Numa República presidencialista como a nossa, o presidente é a principal autoridade do Poder Executivo, o representante máximo do povo, cabendo a ele as tarefas de chefe de Estado e de governo. No Brasil, ele também é o comandante em chefe das Forças Armadas.
De acordo com a Constituição, é eleito por voto majoritário. Ou seja, o candidato que recebe individualmente o maior número de votos conquista o mandato de quatro anos. É o contrário do que ocorre, por exemplo, com a eleição de deputados, na qual se adota o critério proporcional. Isto é, as vagas são distribuídas de acordo com a soma de votos de cada partido ou coligação.
Também é função do presidente enviar ao Congresso Nacional projetos de lei sobre os temas aos quais compete decidir, como a criação de universidades federais, de cargos e funções na administração federal ou criação e extinção de ministérios, entre outros.
O presidente da República pode elaborar e encaminhar ao Legislativo propostas sobre uma ampla gama de assuntos como, por exemplo, a criação de um imposto que incida sobre grandes fortunas. Mas embora ele possa enviar propostas ao Parlamento, ele não tem o poder de decidir sozinho. No entanto, o presidente poderá vetar um projeto de lei, mesmo depois de aprovado pela Câmara e pelo Senado.

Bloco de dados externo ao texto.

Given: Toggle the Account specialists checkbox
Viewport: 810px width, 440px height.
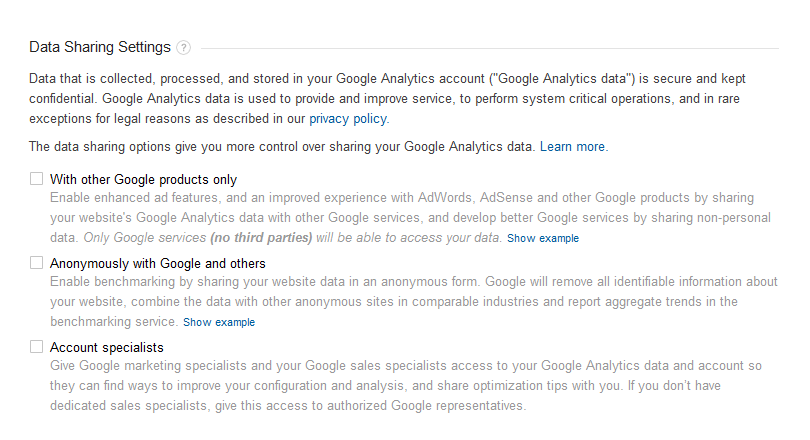Looking at the screenshot, I should pyautogui.click(x=36, y=347).
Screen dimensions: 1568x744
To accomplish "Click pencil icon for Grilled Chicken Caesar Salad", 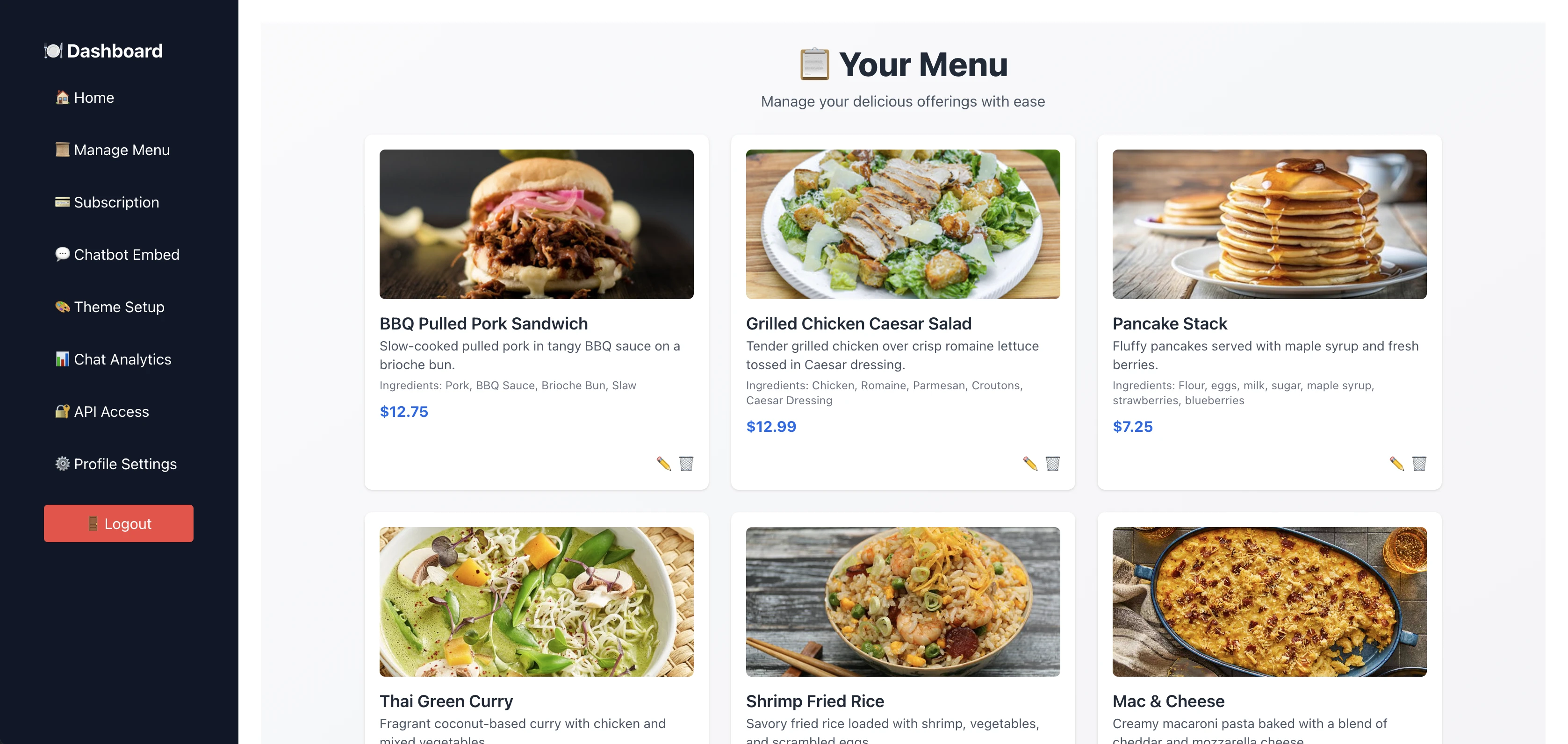I will click(1030, 464).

Caso o presidente eleito e empossado esteja ausente do país, quem assume a chefia da República é o vice-presidente, seguido do presidente da Câmara dos Deputados, do presidente do Senado e do presidente do Supremo Tribunal Federal, o último na linha de sucessão.
- Vice-presidente
O vice-presidente da República é eleito simultaneamente com o presidente, numa chapa única, e ambos tomam posse em sessão do Congresso Nacional. A Constituição define como atribuições do vice-presidente a substituição do presidente, em caso de doença ou viagem, por exemplo, ou quando o cargo se torne vago. Ele também pode desempenhar missões especiais que lhe sejam confiadas pelo presidente.